• **GOAL**:
Could you format the lines below as a JSON list of strings, with one string for each line and blank lines left out?

• **SUPPLIED DATA**:
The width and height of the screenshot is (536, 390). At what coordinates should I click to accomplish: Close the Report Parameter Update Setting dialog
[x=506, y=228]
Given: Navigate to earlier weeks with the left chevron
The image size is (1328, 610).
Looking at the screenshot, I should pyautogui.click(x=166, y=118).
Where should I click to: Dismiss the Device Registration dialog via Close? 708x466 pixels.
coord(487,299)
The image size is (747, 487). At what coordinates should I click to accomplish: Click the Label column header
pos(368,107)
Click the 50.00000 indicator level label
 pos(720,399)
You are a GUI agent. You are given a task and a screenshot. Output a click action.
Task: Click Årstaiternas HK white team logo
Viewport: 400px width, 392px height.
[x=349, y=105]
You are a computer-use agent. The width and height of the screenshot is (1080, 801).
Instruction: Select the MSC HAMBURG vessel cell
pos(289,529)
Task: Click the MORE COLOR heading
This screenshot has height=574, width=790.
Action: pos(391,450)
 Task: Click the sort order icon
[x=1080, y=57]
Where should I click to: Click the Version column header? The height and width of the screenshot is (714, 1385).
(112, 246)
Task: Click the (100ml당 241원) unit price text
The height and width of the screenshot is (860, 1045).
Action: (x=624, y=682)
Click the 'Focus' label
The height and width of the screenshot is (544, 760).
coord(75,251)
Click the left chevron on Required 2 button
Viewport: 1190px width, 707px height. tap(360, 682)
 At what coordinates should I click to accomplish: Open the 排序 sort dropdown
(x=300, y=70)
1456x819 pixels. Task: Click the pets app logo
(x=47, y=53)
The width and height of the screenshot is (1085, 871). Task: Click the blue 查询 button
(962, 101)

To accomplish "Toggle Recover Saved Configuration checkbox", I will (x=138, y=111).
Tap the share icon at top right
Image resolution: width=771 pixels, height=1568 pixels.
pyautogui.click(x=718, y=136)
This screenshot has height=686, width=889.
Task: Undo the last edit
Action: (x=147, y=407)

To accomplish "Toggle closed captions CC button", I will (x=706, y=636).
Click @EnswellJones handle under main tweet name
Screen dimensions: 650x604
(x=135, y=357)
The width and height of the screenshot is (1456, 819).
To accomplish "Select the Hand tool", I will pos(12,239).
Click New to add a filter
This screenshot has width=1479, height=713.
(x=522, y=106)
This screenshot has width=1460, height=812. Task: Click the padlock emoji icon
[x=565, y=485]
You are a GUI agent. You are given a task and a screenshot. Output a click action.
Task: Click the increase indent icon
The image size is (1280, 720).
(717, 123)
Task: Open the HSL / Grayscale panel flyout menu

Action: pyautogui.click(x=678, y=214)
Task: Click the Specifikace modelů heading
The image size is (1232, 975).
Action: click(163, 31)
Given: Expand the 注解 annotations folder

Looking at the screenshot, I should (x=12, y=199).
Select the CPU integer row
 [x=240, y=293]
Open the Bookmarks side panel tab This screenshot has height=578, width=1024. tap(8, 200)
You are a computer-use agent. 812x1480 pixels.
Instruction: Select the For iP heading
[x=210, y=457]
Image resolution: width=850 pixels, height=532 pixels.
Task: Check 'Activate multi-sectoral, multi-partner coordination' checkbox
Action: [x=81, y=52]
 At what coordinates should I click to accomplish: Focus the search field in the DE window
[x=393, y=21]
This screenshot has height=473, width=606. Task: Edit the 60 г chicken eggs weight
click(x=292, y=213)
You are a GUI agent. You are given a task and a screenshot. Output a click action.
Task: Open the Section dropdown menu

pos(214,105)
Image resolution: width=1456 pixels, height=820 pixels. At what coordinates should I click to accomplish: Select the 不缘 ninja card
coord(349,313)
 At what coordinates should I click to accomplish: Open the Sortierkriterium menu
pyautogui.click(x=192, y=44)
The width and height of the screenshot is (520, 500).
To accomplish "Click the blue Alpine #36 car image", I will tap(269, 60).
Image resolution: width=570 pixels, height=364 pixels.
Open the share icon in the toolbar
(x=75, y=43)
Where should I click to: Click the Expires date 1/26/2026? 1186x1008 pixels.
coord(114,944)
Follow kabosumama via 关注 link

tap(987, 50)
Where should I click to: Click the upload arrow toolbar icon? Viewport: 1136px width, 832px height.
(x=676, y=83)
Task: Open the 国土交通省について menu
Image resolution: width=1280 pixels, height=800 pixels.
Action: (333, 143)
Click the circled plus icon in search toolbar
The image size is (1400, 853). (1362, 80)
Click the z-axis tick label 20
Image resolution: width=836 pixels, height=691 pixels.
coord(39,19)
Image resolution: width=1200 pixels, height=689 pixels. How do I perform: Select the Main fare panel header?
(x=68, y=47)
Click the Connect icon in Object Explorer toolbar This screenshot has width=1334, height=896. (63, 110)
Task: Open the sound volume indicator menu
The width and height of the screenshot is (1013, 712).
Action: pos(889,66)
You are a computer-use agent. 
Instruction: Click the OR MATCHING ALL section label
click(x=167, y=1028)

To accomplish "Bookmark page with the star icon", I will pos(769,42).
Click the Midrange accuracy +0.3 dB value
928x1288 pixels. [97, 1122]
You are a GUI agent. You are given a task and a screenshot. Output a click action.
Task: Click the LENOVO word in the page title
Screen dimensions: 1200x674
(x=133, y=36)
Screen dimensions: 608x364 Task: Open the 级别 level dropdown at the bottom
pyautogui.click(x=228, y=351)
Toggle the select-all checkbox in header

• **EXPECTED OUTPUT**:
[
  "The width and height of the screenshot is (536, 390). At what coordinates should I click to accomplish: Close the Report Parameter Update Setting dialog",
  "[x=506, y=228]",
  "Given: Navigate to earlier weeks with the left chevron",
  "The image size is (1328, 610).",
  "Looking at the screenshot, I should pyautogui.click(x=166, y=118).",
  "Where should I click to: Dismiss the Device Registration dialog via Close? 708x466 pixels.",
  "coord(487,299)",
  "The image size is (747, 487). At what coordinates should I click to accomplish: Click the Label column header",
  "pos(368,107)",
  "Click the 50.00000 indicator level label",
  " pos(720,399)",
  "You are a GUI agent. You are given a task and a screenshot. Output a click action.",
  "Task: Click Årstaiternas HK white team logo",
  "Viewport: 400px width, 392px height.",
  "[x=349, y=105]",
  "You are a computer-use agent. The width and height of the screenshot is (1080, 801).",
  "Instruction: Select the MSC HAMBURG vessel cell",
  "pos(289,529)",
  "Task: Click the MORE COLOR heading",
  "This screenshot has height=574, width=790.",
  "Action: pos(391,450)",
  " Task: Click the sort order icon",
  "[x=1080, y=57]",
  "Where should I click to: Click the Version column header? The height and width of the screenshot is (714, 1385).",
  "(112, 246)",
  "Task: Click the (100ml당 241원) unit price text",
  "The height and width of the screenshot is (860, 1045).",
  "Action: (x=624, y=682)",
  "Click the 'Focus' label",
  "The height and width of the screenshot is (544, 760).",
  "coord(75,251)",
  "Click the left chevron on Required 2 button",
  "Viewport: 1190px width, 707px height. tap(360, 682)",
  " At what coordinates should I click to accomplish: Open the 排序 sort dropdown",
  "(x=300, y=70)",
  "1456x819 pixels. Task: Click the pets app logo",
  "(x=47, y=53)",
  "The width and height of the screenshot is (1085, 871). Task: Click the blue 查询 button",
  "(962, 101)",
  "To accomplish \"Toggle Recover Saved Configuration checkbox\", I will (x=138, y=111).",
  "Tap the share icon at top right",
  "Image resolution: width=771 pixels, height=1568 pixels.",
  "pyautogui.click(x=718, y=136)",
  "This screenshot has height=686, width=889.",
  "Task: Undo the last edit",
  "Action: (x=147, y=407)",
  "To accomplish \"Toggle closed captions CC button\", I will (x=706, y=636).",
  "Click @EnswellJones handle under main tweet name",
  "Screen dimensions: 650x604",
  "(x=135, y=357)",
  "The width and height of the screenshot is (1456, 819).",
  "To accomplish \"Select the Hand tool\", I will pos(12,239).",
  "Click New to add a filter",
  "This screenshot has width=1479, height=713.",
  "(x=522, y=106)",
  "This screenshot has width=1460, height=812. Task: Click the padlock emoji icon",
  "[x=565, y=485]",
  "You are a GUI agent. You are given a task and a screenshot. Output a click action.",
  "Task: Click the increase indent icon",
  "The image size is (1280, 720).",
  "(717, 123)",
  "Task: Open the HSL / Grayscale panel flyout menu",
  "Action: pyautogui.click(x=678, y=214)",
  "Task: Click the Specifikace modelů heading",
  "The image size is (1232, 975).",
  "Action: click(163, 31)",
  "Given: Expand the 注解 annotations folder",
  "Looking at the screenshot, I should (x=12, y=199).",
  "Select the CPU integer row",
  " [x=240, y=293]",
  "Open the Bookmarks side panel tab This screenshot has height=578, width=1024. tap(8, 200)",
  "You are a computer-use agent. 812x1480 pixels.",
  "Instruction: Select the For iP heading",
  "[x=210, y=457]",
  "Image resolution: width=850 pixels, height=532 pixels.",
  "Task: Check 'Activate multi-sectoral, multi-partner coordination' checkbox",
  "Action: [x=81, y=52]",
  " At what coordinates should I click to accomplish: Focus the search field in the DE window",
  "[x=393, y=21]",
  "This screenshot has height=473, width=606. Task: Edit the 60 г chicken eggs weight",
  "click(x=292, y=213)",
  "You are a GUI agent. You are given a task and a screenshot. Output a click action.",
  "Task: Open the Section dropdown menu",
  "pos(214,105)",
  "Image resolution: width=1456 pixels, height=820 pixels. At what coordinates should I click to accomplish: Select the 不缘 ninja card",
  "coord(349,313)",
  " At what coordinates should I click to accomplish: Open the Sortierkriterium menu",
  "pyautogui.click(x=192, y=44)",
  "The width and height of the screenshot is (520, 500).",
  "To accomplish \"Click the blue Alpine #36 car image\", I will tap(269, 60).",
  "Image resolution: width=570 pixels, height=364 pixels.",
  "Open the share icon in the toolbar",
  "(x=75, y=43)",
  "Where should I click to: Click the Expires date 1/26/2026? 1186x1008 pixels.",
  "coord(114,944)",
  "Follow kabosumama via 关注 link",
  "tap(987, 50)",
  "Where should I click to: Click the upload arrow toolbar icon? Viewport: 1136px width, 832px height.",
  "(x=676, y=83)",
  "Task: Open the 国土交通省について menu",
  "Image resolution: width=1280 pixels, height=800 pixels.",
  "Action: (333, 143)",
  "Click the circled plus icon in search toolbar",
  "The image size is (1400, 853). (1362, 80)",
  "Click the z-axis tick label 20",
  "Image resolution: width=836 pixels, height=691 pixels.",
  "coord(39,19)",
  "Image resolution: width=1200 pixels, height=689 pixels. How do I perform: Select the Main fare panel header?",
  "(x=68, y=47)",
  "Click the Connect icon in Object Explorer toolbar This screenshot has width=1334, height=896. (63, 110)",
  "Task: Open the sound volume indicator menu",
  "The width and height of the screenshot is (1013, 712).",
  "Action: pos(889,66)",
  "You are a computer-use agent. ",
  "Instruction: Click the OR MATCHING ALL section label",
  "click(x=167, y=1028)",
  "To accomplish \"Bookmark page with the star icon\", I will pos(769,42).",
  "Click the Midrange accuracy +0.3 dB value",
  "928x1288 pixels. [97, 1122]",
  "You are a GUI agent. You are given a task and a screenshot. Output a click action.",
  "Task: Click the LENOVO word in the page title",
  "Screen dimensions: 1200x674",
  "(x=133, y=36)",
  "Screen dimensions: 608x364 Task: Open the 级别 level dropdown at the bottom",
  "pyautogui.click(x=228, y=351)",
  "Toggle the select-all checkbox in header"
]